My Poppi and I were partners in crime from the very beginning. He used to pick me up from daycare or take me to school when I was three and four years old. I used to cry and fight him and ask not to go, but sure enough he’d make me go and wouldn’t you know I loved school. Those moments of him taking me to school and other places seem so insignificant and small but they were the foundation of what would be an unbreakable bond.
Whenever my parents were going to go out of town or stay out late somewhere, I would be so excited to stay at my grandparents’ house. Nothing was better than some of grandma’s (Jammie) cooking, some ice cream, and fighting over who got to sleep on the bigger more comfortable couch. The best part of staying there, though, was when my Poppi would go down to the basement, sit in his recliner and watch the Boston team for whatever sport season it was. He’d sit with his Bud Light and I sneak down the basement stairs, hide behind the chair, pop up and scare him! This was one of my favorite traditions with my Poppi; especially because he was such a good sport about it.
Once I was done laughing at how badly I scared him, we moved on to our next game – beauty salon. Poppi was balding for as long as I’ve ever known him and what hair he did have was very thin. Don’t ask me why, but he always let run and wet my hands and use the water to spike up his hair in various styles. My personal favorite was called “Volcano” and entailed me spiking both sides of his hair up to meet in the middle like a volcano.

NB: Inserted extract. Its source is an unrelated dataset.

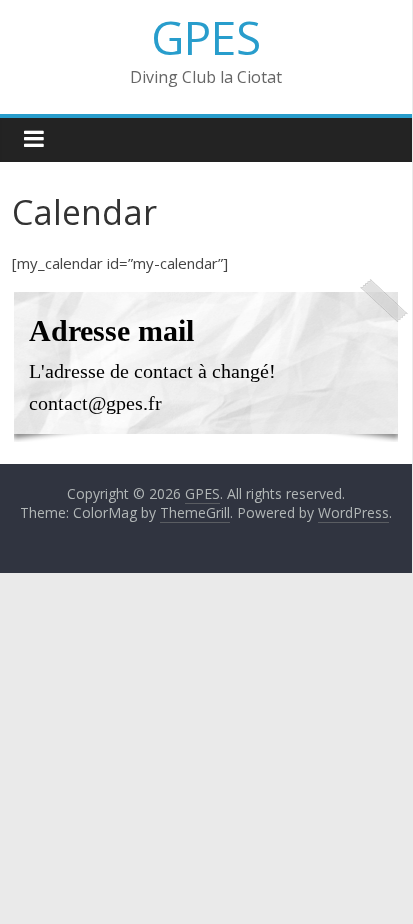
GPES (206, 37)
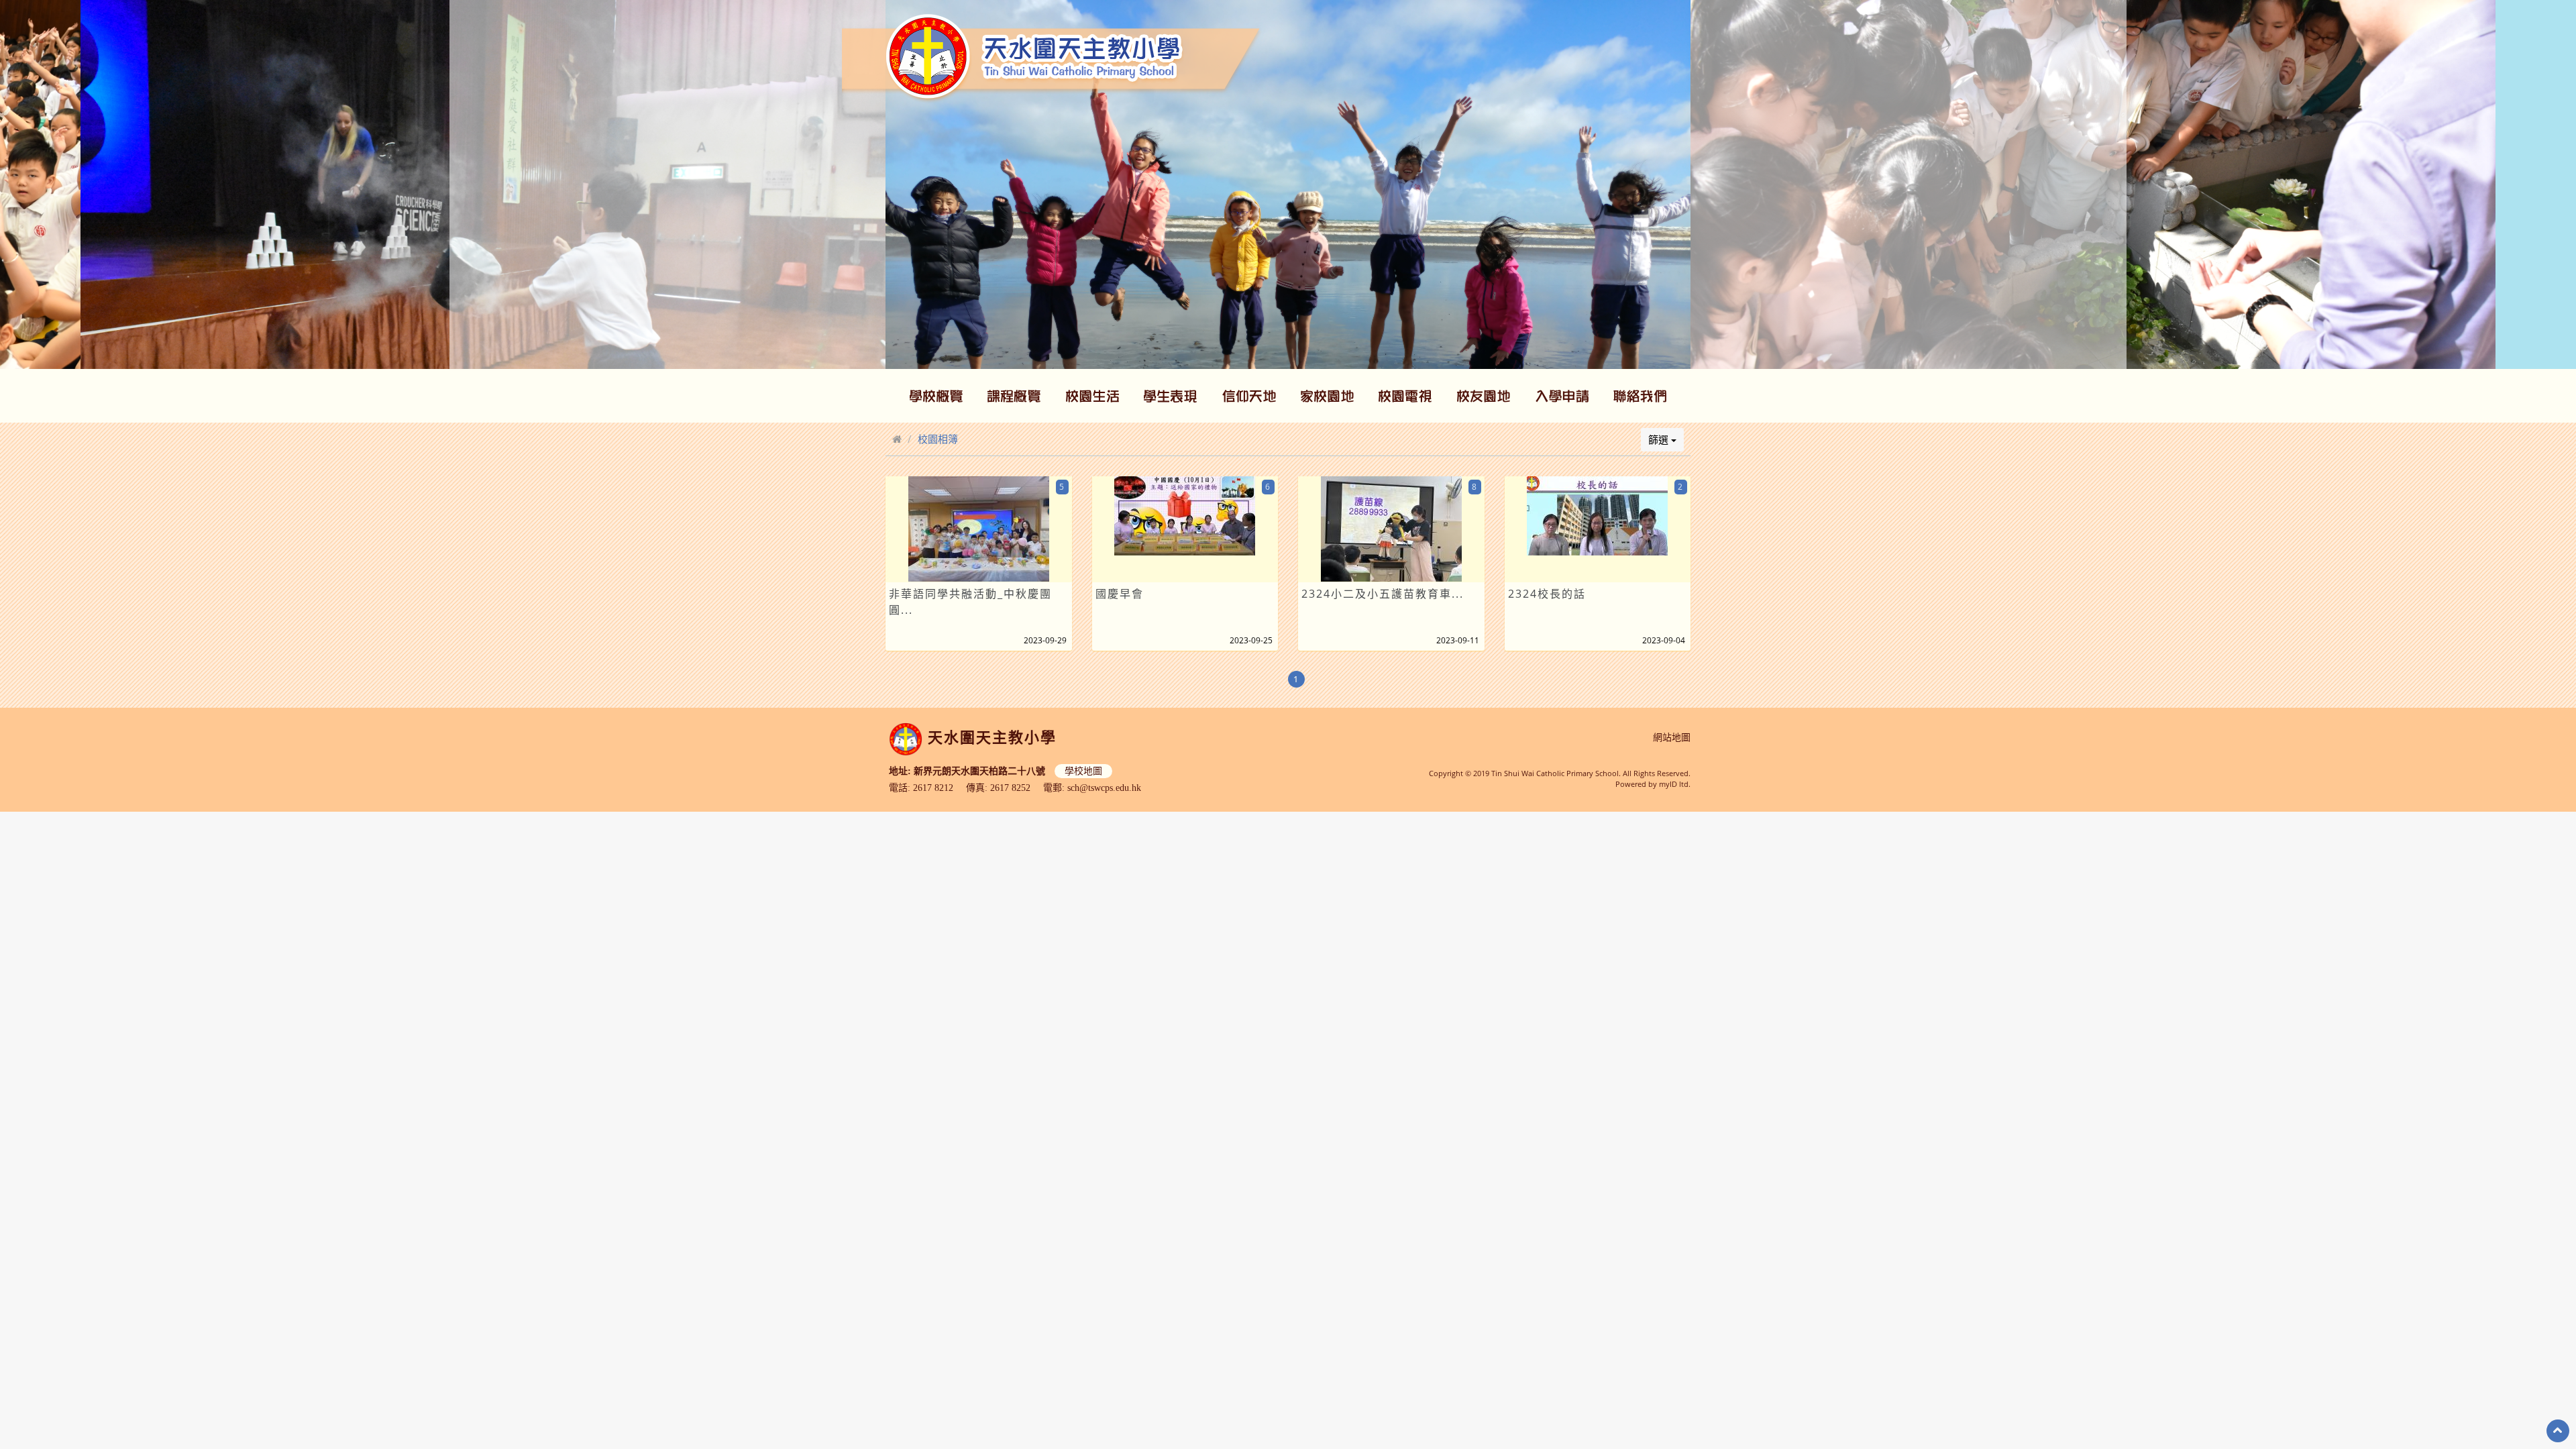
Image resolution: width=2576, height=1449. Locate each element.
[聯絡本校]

When it was time to leave, my last trick was to steal his wallet, take a dollar, and then tell him I was going to steal all his money. He’d always laugh and then I’d go and try to give him his dollar back. He’d laugh and say “no, no you keep it.” He and I would argue about it for a bit, but I always ended up leaving a dollar richer. “Don’t spend it all in one place,” he’d say as I left.
My Poppi was my biggest fan, always coming to every soccer, softball and basketball game he could make it to. Poppi loved sports so much that he’d give up an afternoon to watch a bunch kids run around and attempt to be athletes. He and my dad went to every Providence College basketball home game for over twenty years. My favorite part was when my dad couldn’t go so I got to go with my Poppi. This meant him trying to buy me soda or ice cream or anything else I wanted and letting me stay up way past my bedtime.

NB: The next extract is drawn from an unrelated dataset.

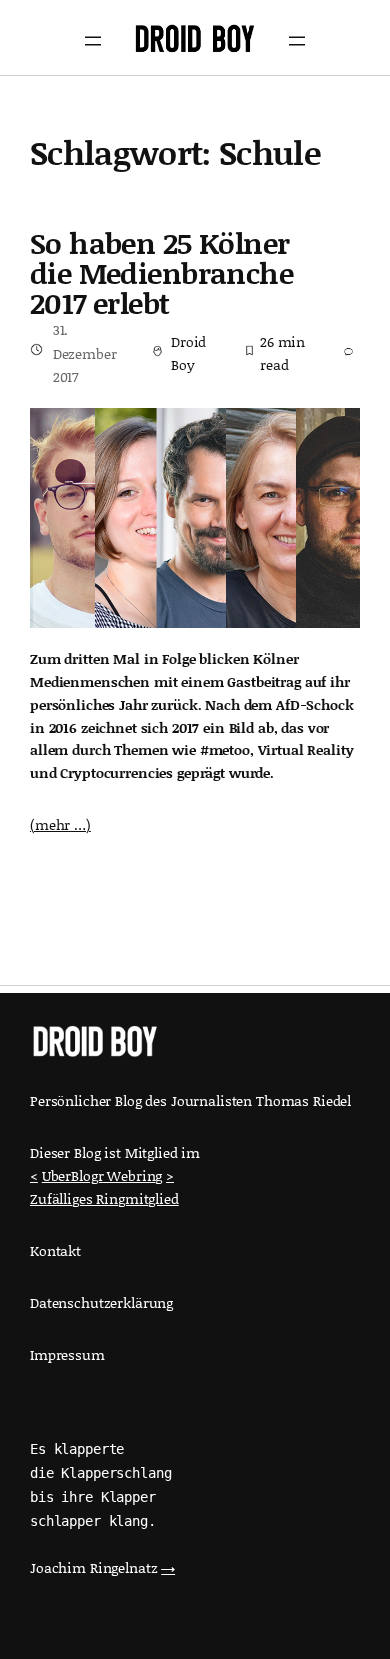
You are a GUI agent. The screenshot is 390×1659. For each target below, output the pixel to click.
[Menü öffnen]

Poppi, always made sure I knew how a man should treat me. His famous saying was “if he doesn’t open the car door for you or hold the door for you, he’s not the right guy.” He made sure I knew that he was going to meet any boyfriend of mine and make sure he was good enough. And if he wasn’t, well he should be scared.
When leaving for college, Poppi was one of the hardest people I had to leave. Every time I came home, he told how much he missed me and said that he looks at my picture on the wall every day to cheer him up. Recently, I had to say goodbye forever to my Poppi it was one of the hardest things I’ve ever had to do. I could share a million more stories about how this man made my life so much better, but then this article would never end. Thank you, Poppi for all the great times and for having such a huge influence on my life. I wouldn’t be the woman I am today without you.